§ **TASK GOAL**
Extend the article on Bruno Colmant's Horizon conference lecture about central bank digital currencies, picking up after its last sentence.

§ **DOCUMENT SECTION**
—————

Michaël Renotte I 11:49 am, 1st October

Introduced by John Psaila, Managing Partner of Deloitte Luxembourg, and moderated by Sarah Khabirpour, the 10th edition of Deloitte's Horizon conference was held on September 28 in a hybrid mode. In 2022, Deloitte will offer its event a brand new format. In the meantime, this year's phygital event gathered 50 onsite attendees and 250 online participants. In this article, the first of a series of four, we get into the lecture given by Bruno Colmant.


Bruno Colmant, a financial specialist, tax expert, economist, university professor, but also multidisciplinary thinker and prolific author, opened the conference by addressing a trend that will constitute a genuine revolution in monetary history: central bank-issued digital currencies (CBDC's). 

He reminded the audience that money has a dual nature. It is both a store of wealth - a stock - created by central banks and a means of payment - a flow - generated by private banks. In the 1930's, the American economist Irving Fisher had the idea of sterilizing the money flow and ensuring that only central banks could create money. That way, if the economy lacks inflation, the central bank can increase the stock of money and lend to banks, which in turn lend to individuals or businesses. On the other hand, in case of overheating, the central bank can reduce the number of monetary units. "This is quite a revolutionary idea", commented Bruno Colmant, "because it is tantamount to nationalizing money". Anyway, Fisher's idea, known as the Chicago Plan, never saw the light of day: President Roosevelt opposed it, as did commercial banks.

—————

§ **INFORMATION SHOWN**

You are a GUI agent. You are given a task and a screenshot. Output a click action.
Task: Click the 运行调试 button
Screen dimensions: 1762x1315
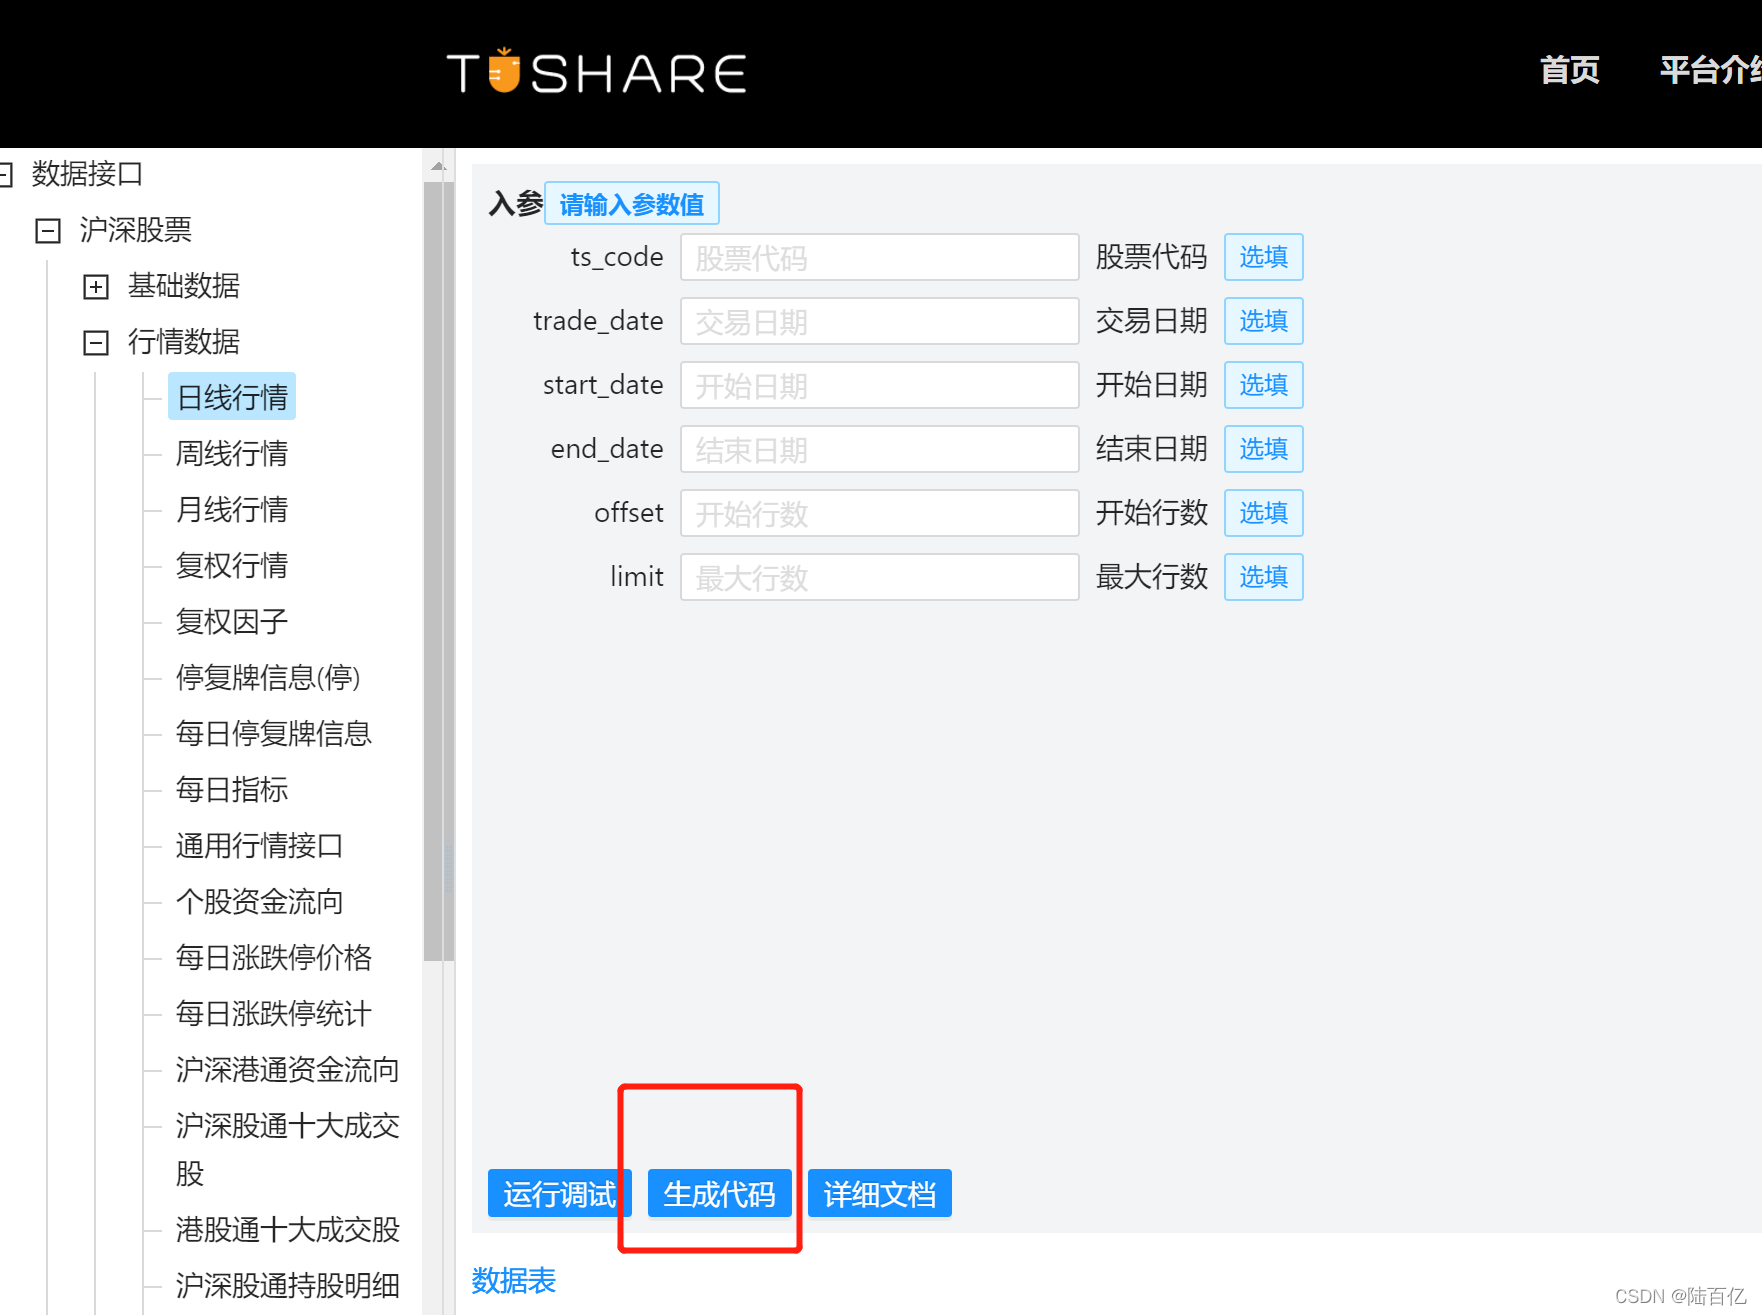[x=559, y=1193]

—————

§ **EXERCISE RESULT**
"In my book on the Chicago monetary Plan published last year, I wondered if the idea of a state-issued cryptocurrency founded on this plan was plausible", recalled Bruno Colmant. "And I wrote that we were not that far from such a scenario"

According to him, the reason why major central banks are currently working on digital currencies is due to the fact that they hold a large part of the public debt, which will merely continue to accumulate in the coming decades.

"The big advantage for states is that if central banks are able to determine the quantity of money, they are also able to constantly modulate the quantity of government bonds they buy", said Bruno Colmant. "By the way, in Fisher's plan all public debt was to be bought by the US central bank", he added.

One of the dangers of CBDC's would be that the entire life cycle of those currencies could be traced. Were the system to become widespread, it would mean the end of black money and, all money flows being traceable, tax returns would become superfluous. At a later stage, governments would have the power to affect consumption or savings, and to decide to deflate or inflate the economy by simply acting on interest rates. In the end, this would trigger a profound change in the shape of the global economy.

"Are private banks aware of the magnitude of the coming change?", asked Bruno Colmant. "Intelligent bankers are totally aware of what is happening", he answered. "They are already transforming their banks into commercial platforms - such as Belfius and KBC in Belgium - offering not only banking but also a whole range of new services. The banks that will survive in the future will be niche players, but it will be difficult for retail banks to adapt to the new environment", he said.